Saved data entries:
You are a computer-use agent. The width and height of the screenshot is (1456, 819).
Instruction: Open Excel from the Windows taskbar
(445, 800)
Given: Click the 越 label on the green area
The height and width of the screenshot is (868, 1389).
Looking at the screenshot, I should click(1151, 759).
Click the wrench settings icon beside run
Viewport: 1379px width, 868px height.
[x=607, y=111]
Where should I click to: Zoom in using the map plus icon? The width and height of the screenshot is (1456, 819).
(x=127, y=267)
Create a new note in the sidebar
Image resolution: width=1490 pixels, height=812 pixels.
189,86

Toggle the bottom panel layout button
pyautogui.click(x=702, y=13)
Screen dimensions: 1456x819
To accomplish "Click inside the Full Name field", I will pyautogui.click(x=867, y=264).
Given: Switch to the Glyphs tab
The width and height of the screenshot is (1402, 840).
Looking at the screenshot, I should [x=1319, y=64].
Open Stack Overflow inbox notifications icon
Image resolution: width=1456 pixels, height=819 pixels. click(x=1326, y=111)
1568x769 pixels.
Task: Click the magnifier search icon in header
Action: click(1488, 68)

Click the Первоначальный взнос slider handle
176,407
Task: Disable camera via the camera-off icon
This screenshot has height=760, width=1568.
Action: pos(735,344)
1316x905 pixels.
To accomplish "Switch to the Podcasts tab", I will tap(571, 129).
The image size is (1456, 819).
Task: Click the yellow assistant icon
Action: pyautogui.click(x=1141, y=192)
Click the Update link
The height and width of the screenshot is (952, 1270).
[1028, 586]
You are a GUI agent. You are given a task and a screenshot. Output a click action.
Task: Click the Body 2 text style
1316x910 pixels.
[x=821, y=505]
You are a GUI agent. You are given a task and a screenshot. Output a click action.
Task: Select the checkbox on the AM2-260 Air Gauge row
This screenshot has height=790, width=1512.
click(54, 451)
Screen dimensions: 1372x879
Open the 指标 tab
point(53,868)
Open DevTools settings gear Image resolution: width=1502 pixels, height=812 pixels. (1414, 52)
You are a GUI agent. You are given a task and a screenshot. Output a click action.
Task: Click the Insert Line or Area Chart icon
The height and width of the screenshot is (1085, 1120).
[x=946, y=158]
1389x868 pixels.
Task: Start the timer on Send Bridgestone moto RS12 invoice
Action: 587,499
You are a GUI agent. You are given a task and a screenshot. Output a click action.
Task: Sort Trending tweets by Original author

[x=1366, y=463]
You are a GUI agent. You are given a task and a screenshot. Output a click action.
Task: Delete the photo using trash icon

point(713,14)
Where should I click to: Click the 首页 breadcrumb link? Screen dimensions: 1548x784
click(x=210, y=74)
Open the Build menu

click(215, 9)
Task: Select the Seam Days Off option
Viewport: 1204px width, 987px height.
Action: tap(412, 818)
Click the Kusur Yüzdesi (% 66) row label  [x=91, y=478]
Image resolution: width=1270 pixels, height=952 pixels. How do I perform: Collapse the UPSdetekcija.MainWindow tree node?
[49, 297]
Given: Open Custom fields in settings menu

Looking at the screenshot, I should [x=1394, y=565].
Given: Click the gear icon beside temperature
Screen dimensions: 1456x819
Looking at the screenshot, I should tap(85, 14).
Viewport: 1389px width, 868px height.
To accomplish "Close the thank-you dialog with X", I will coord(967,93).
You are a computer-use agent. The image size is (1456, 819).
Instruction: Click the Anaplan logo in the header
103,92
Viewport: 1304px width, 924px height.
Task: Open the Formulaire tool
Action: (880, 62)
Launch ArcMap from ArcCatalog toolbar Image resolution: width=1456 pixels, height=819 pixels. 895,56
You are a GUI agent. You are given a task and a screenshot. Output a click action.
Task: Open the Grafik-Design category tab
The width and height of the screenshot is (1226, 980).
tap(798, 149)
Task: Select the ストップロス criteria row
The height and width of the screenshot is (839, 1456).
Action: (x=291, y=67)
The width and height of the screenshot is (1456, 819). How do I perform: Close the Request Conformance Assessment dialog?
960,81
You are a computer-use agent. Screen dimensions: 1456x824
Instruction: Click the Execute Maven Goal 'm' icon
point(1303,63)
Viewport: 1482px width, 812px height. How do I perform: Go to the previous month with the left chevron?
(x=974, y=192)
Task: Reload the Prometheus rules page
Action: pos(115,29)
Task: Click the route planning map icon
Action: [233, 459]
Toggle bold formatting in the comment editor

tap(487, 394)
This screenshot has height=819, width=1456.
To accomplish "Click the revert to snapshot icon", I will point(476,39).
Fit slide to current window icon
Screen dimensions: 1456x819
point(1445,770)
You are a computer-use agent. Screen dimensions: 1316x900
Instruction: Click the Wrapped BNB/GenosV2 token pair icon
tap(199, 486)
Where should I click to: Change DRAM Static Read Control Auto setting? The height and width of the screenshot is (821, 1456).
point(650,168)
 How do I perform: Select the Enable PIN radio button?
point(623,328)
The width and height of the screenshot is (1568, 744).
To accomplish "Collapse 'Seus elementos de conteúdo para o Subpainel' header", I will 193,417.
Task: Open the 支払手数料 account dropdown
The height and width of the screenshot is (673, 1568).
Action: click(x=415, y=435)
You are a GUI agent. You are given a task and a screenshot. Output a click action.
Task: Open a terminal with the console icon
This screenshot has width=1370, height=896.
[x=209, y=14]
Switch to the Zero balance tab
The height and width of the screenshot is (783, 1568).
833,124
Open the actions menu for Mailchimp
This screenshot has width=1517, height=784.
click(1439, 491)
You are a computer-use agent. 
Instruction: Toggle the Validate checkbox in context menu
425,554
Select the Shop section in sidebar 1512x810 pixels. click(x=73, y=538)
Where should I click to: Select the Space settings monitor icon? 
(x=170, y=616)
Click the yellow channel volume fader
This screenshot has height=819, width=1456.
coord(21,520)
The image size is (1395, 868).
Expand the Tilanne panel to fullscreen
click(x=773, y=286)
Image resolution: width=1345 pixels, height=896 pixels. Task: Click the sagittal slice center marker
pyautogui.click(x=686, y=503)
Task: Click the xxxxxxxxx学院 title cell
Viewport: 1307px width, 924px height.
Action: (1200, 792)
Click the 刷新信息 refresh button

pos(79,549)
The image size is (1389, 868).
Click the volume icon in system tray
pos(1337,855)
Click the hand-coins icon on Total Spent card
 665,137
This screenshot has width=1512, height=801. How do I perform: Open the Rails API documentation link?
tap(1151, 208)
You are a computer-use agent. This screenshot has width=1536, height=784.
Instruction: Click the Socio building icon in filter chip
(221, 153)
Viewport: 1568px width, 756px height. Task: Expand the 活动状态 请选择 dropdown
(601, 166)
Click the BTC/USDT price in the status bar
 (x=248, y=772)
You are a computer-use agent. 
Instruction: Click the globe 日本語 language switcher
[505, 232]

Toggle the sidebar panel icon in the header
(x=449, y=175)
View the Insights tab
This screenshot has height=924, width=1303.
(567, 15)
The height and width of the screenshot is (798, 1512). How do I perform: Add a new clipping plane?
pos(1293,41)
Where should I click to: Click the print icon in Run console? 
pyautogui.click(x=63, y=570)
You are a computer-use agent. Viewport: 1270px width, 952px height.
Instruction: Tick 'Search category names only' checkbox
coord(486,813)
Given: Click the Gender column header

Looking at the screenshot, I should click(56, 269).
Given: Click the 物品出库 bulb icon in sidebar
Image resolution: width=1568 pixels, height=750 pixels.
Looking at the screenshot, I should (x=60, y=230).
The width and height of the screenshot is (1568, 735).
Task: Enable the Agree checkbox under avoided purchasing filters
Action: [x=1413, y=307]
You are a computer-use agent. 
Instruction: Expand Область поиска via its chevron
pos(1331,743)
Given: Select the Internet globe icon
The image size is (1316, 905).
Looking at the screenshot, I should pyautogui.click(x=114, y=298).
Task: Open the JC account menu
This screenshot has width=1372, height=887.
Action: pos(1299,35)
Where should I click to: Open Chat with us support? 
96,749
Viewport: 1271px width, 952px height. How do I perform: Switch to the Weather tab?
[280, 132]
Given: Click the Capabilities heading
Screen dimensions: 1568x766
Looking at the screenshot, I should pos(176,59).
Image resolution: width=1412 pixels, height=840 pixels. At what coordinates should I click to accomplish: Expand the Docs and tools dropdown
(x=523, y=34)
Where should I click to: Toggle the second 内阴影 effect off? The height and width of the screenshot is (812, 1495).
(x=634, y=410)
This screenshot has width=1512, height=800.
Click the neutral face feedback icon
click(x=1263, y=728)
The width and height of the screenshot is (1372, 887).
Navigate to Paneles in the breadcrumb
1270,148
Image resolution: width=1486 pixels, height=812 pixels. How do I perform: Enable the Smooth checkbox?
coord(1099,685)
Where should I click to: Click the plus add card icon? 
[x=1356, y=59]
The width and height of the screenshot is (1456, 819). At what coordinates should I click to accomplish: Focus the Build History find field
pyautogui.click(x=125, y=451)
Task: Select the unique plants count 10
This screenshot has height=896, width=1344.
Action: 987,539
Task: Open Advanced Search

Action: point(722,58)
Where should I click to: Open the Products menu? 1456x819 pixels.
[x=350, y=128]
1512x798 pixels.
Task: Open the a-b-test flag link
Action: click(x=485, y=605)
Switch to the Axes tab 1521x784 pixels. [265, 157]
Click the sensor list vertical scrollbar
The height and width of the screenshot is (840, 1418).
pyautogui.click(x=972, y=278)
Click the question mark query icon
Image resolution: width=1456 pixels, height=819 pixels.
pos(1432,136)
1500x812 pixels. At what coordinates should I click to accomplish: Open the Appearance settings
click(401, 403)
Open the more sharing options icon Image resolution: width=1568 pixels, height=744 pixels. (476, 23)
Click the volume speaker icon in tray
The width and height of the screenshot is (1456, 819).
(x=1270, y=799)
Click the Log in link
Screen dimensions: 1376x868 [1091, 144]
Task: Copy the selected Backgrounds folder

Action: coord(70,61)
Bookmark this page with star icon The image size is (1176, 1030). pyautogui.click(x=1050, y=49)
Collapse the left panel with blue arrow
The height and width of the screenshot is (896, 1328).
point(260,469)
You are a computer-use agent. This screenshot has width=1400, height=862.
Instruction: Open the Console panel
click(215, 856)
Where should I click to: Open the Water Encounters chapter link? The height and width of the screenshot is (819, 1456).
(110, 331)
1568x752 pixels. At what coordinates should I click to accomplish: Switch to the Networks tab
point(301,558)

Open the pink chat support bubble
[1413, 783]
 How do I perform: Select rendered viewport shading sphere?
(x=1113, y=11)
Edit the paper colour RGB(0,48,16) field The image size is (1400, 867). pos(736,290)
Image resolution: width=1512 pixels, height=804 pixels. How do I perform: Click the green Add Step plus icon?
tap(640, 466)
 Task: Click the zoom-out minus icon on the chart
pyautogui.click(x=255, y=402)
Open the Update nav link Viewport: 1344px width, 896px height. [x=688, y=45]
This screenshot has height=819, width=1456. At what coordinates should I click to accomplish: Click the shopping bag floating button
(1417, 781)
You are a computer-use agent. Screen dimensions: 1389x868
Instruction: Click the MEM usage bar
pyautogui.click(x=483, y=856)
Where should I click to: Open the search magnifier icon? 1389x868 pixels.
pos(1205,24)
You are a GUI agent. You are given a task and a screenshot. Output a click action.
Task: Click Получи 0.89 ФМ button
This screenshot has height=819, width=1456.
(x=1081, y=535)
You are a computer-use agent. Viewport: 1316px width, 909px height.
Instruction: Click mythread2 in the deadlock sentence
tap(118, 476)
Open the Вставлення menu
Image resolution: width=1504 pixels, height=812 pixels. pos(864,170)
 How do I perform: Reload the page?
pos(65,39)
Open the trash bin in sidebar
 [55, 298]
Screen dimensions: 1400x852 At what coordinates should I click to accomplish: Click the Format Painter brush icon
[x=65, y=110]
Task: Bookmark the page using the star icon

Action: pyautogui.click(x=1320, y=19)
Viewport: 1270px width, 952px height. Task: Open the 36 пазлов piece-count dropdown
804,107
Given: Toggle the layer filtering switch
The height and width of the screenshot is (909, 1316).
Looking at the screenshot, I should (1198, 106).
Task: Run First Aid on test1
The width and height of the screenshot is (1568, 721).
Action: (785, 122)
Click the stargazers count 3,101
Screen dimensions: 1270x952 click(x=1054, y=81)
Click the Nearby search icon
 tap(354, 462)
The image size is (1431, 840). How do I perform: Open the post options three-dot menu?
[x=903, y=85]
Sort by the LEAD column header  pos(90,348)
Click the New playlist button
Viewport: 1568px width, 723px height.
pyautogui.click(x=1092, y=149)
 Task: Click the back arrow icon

Exercise details:
Above are the records. Copy the lines beginning at the one that has "The height and width of the screenshot is (783, 1568)." and ending with the one that has "Task: Click the xxxxxxxxx学院 title cell", unchanged.

Solution to this exercise:
The height and width of the screenshot is (783, 1568).
833,124
Open the actions menu for Mailchimp
This screenshot has width=1517, height=784.
click(1439, 491)
You are a computer-use agent. 
Instruction: Toggle the Validate checkbox in context menu
425,554
Select the Shop section in sidebar 1512x810 pixels. click(x=73, y=538)
Where should I click to: Select the Space settings monitor icon? 
(x=170, y=616)
Click the yellow channel volume fader
This screenshot has height=819, width=1456.
coord(21,520)
The image size is (1395, 868).
Expand the Tilanne panel to fullscreen
click(x=773, y=286)
Image resolution: width=1345 pixels, height=896 pixels. Task: Click the sagittal slice center marker
pyautogui.click(x=686, y=503)
Task: Click the xxxxxxxxx学院 title cell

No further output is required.